1. Field of the Invention
The present invention relates generally to a driving method and a driving device for a motor, and more particularly, to a driving method and a driving device for a concentrated winding synchronous motor.
2. Description of the Related Art
FIGS. 5A, 5B and 5C illustrate partially sectional views of a concentrated winding synchronous motor. Referring to the drawings, a rotor 32 shown in FIG. 5B has been rotated counterclockwise at 7.5 from the state of the rotor shown in FIG. 5A as a reference, and the rotor 32 shown in FIG. 5C has been rotated counterclockwise at 15 from the reference state shown in FIG. 5A.
In the concentrated winding synchronous motor shown in the drawings, a stator 35 having a plurality of teeth 34a through 34f is fitted inside a cylindrical case 30. In the case of the motor shown in the drawings, the coil of the stator 35 is of the concentrated winding type, and each of the teeth 34 is wound with a coil of either phase U, V, or W.
The rotor 32 is pivotally supported inside the stator 35. Radially magnetized permanent magnets are attached to the outer surface of the rotor 32. These permanent magnets function as magnetic poles 36a through 36d of the rotor 32. In this type of motor, three phase alternating current is supplied to the coils of the teeth 34 to form a rotating magnetic field in the stator 35, and the repeated cycle of attraction and repulsion between the respective magnetic poles 36 and the teeth 34 serves to drive the rotor 32 at a predetermined torque.
Adoption of such concentrated winding can simplify the manufacturing process of the synchronous motor owing to the easy installation of the coil compared with the distributed winding (wrapping) in which the coil is applied to wind about one or more teeth 34.
However, applying the coil of concentrated winding type to the teeth 34 may fail to efficiently obtain the required torque.
FIG. 6 illustrates how the aforementioned problem arises.
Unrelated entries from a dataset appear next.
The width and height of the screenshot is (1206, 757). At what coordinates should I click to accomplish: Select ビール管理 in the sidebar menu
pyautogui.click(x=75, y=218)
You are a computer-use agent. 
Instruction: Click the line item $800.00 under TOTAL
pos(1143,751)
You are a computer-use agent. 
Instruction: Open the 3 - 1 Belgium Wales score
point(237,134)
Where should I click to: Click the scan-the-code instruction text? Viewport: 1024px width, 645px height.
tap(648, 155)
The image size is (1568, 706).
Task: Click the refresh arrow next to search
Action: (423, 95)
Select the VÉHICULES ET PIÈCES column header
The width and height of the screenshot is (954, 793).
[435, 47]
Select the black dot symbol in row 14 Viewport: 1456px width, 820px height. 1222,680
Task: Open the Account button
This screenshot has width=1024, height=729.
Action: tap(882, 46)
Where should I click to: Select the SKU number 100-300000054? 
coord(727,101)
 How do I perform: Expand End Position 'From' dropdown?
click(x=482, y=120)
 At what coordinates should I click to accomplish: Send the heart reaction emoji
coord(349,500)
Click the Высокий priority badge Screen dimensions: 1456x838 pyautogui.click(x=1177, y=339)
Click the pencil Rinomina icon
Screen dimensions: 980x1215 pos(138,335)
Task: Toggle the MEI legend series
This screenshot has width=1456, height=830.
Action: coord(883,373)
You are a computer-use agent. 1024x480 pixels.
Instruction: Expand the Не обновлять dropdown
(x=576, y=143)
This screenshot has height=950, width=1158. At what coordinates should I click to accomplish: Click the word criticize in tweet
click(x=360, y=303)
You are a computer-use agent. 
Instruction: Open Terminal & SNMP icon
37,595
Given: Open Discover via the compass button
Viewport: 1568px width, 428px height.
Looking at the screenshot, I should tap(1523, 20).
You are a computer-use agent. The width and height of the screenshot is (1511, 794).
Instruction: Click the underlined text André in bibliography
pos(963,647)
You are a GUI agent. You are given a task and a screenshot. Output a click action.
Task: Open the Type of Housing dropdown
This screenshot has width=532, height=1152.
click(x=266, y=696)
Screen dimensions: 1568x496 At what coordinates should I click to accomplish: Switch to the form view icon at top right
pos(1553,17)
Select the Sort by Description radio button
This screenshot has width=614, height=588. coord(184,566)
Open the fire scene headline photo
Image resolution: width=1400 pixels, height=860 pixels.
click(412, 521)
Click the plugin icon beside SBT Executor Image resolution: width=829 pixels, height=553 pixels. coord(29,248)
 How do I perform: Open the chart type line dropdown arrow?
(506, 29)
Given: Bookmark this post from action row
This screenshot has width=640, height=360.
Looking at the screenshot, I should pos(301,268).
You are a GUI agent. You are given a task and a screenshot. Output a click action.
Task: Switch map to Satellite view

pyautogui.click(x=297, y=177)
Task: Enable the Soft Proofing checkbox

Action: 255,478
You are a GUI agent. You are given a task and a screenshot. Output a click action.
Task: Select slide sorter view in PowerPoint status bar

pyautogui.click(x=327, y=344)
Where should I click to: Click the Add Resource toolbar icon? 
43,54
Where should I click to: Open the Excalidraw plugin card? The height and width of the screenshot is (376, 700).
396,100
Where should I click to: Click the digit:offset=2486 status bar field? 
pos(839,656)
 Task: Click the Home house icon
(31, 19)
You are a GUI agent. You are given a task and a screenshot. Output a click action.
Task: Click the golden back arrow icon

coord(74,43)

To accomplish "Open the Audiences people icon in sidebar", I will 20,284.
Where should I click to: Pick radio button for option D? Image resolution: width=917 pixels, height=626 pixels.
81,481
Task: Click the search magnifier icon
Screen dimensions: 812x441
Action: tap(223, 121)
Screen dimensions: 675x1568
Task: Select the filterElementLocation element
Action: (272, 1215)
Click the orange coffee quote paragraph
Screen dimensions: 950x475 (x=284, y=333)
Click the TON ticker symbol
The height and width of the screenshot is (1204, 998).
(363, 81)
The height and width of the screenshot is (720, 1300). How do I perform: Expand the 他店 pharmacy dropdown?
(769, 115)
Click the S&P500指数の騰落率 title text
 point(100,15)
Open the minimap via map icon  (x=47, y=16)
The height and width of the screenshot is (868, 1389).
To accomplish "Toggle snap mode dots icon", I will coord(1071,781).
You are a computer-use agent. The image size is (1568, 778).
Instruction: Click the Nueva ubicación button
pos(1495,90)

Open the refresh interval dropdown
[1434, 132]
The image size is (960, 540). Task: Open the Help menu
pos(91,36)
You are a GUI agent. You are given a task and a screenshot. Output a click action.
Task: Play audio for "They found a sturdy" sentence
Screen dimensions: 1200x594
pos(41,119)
The upper side of FIG. 6A shows the portion interposed between the magnetic poles 36b, 36c and the teeth 34b through 34e opposite thereto in a rotating direction in FIG. 5A. The lower side of FIG. 6A shows the magnetic field formed by the stator 35 at the position of the rotor 32. FIGS. 6B and 6C likewise show each of the portions interposed between the magnetic poles 36b, 36c and the teeth 34b through 34e opposite thereto illustrated in FIGS. 5B and 5C, and the magnetic field formed by the stator 35 at the position of the rotor 32.
As indicated in FIG. 6A, the S pole magnetic field (inward magnetic field) formed by the tooth 34b and the N pole magnetic field (outward magnetic field) formed by the tooth 34c coexist separately left and right on the surface facing the magnetic pole 36b. Similarly the N pole magnetic field formed by the tooth 34c and the S pole magnetic field formed by the tooth 34e coexist left and right on the surface facing the magnetic pole 36c. Therefore, when the rotor 32 is at the position illustrated in FIG. 6A or FIG. 5A, the magnetic poles 36b and 36c are attracted by the respective destination teeth 34c and 34e as well as being repelled by the respective teeth 34b and 34c behind thereof, thereby enabling the rotor 32 to generate torque efficiently.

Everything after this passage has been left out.